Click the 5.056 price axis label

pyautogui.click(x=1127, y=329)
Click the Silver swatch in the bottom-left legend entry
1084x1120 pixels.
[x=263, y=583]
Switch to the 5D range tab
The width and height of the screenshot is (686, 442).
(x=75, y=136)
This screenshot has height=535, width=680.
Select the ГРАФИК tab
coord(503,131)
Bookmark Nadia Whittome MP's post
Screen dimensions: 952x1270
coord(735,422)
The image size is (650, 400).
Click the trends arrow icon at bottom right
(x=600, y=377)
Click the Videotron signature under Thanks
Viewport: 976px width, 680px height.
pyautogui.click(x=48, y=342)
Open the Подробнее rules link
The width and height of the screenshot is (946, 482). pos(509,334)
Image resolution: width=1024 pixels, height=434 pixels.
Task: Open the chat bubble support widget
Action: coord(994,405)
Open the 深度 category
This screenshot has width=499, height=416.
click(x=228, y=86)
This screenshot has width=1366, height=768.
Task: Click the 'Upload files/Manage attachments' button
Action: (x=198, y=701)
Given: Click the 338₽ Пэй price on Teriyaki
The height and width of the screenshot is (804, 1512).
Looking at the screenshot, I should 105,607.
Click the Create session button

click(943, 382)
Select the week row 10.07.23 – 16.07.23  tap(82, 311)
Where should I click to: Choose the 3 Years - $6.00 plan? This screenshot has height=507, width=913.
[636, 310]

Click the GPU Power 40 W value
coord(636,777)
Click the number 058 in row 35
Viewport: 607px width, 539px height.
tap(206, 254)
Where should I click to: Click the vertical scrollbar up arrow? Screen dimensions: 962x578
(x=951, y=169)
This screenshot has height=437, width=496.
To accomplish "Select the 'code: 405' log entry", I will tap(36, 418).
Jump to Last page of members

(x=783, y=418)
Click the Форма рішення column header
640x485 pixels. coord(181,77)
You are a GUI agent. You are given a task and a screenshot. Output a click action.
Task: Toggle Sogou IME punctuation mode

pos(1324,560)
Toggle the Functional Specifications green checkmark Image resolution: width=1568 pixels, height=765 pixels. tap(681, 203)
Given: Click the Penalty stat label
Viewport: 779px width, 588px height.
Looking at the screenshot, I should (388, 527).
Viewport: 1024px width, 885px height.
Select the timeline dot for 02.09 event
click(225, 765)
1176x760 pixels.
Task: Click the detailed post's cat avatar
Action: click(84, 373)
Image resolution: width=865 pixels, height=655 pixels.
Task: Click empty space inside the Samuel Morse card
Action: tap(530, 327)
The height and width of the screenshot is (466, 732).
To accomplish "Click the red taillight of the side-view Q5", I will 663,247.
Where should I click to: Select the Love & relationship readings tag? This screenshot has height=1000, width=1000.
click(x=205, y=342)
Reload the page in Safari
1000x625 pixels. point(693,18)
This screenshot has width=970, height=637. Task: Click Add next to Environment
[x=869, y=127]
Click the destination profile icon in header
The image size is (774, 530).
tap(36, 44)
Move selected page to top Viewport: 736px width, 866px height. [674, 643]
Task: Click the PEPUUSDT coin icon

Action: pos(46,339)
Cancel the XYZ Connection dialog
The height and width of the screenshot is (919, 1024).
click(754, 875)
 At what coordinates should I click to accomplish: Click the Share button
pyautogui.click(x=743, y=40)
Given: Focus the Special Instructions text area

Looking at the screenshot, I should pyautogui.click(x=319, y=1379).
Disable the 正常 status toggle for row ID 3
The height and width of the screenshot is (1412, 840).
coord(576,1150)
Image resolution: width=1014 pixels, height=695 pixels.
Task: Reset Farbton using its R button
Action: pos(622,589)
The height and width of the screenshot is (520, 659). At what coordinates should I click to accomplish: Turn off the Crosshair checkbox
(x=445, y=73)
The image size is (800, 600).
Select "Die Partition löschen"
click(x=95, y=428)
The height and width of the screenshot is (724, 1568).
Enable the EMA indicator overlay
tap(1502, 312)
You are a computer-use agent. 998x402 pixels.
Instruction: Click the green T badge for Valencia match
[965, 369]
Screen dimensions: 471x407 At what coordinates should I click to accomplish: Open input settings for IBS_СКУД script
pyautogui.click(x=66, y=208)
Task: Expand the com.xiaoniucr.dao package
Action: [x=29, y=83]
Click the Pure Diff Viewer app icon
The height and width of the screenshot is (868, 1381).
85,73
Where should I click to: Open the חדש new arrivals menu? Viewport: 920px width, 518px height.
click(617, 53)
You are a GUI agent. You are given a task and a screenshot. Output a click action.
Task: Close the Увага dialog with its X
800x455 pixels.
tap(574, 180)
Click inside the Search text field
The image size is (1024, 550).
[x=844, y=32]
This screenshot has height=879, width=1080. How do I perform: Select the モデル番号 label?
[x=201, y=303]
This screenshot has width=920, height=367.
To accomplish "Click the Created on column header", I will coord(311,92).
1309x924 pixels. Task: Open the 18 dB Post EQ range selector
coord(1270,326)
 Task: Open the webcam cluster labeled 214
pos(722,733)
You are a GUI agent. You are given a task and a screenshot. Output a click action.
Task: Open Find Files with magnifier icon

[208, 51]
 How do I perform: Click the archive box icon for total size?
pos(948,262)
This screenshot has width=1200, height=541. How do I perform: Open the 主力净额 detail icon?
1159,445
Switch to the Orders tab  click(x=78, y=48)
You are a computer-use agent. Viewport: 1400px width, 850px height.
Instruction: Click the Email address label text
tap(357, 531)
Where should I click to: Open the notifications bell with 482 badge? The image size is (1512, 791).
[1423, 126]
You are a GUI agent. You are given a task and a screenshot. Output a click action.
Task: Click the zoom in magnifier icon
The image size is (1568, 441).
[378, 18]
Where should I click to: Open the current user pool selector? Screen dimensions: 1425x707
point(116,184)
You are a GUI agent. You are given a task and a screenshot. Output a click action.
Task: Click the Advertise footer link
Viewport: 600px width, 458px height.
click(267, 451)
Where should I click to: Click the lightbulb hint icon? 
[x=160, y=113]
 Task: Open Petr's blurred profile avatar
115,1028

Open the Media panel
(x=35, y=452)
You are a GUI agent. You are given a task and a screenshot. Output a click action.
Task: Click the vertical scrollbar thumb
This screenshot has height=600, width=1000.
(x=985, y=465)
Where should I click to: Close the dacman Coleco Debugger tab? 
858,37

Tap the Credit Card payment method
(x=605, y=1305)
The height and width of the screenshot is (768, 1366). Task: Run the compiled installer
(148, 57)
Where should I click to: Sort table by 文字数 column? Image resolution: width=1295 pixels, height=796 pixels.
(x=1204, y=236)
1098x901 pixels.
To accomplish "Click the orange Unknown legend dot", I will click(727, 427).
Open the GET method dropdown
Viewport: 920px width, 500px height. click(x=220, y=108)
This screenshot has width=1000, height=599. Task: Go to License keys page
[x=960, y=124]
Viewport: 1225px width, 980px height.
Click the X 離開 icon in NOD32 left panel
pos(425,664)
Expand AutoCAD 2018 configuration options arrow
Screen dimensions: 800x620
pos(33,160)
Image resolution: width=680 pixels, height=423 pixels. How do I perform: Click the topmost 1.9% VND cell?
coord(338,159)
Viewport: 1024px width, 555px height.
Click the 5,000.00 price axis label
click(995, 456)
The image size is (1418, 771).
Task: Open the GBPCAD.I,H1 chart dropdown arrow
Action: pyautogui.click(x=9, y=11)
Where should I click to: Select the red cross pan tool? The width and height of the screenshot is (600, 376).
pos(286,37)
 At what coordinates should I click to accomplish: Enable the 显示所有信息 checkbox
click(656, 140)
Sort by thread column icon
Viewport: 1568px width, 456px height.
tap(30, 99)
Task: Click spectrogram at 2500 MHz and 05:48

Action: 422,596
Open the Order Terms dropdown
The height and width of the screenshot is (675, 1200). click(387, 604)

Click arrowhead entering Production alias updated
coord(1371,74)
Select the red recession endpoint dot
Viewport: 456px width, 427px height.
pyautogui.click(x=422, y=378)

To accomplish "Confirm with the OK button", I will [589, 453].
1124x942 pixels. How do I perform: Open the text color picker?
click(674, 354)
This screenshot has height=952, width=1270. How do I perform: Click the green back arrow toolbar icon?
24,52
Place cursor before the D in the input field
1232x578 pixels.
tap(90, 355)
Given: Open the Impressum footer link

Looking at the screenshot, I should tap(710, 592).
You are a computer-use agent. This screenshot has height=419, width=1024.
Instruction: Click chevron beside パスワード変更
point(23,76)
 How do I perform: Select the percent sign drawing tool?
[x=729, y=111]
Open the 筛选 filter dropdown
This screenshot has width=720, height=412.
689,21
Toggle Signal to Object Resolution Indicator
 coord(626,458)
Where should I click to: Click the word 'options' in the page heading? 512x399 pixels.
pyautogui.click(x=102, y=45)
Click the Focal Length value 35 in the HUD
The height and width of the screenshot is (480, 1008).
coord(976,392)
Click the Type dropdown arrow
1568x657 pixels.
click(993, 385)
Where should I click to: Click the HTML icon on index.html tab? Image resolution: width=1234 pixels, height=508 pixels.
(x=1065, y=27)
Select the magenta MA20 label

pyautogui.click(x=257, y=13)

_ _ _ _

Search the entries above for lines containing the word "dialog", and copy each one.

Answer section
Cancel the XYZ Connection dialog
Task: Close the Увага dialog with its X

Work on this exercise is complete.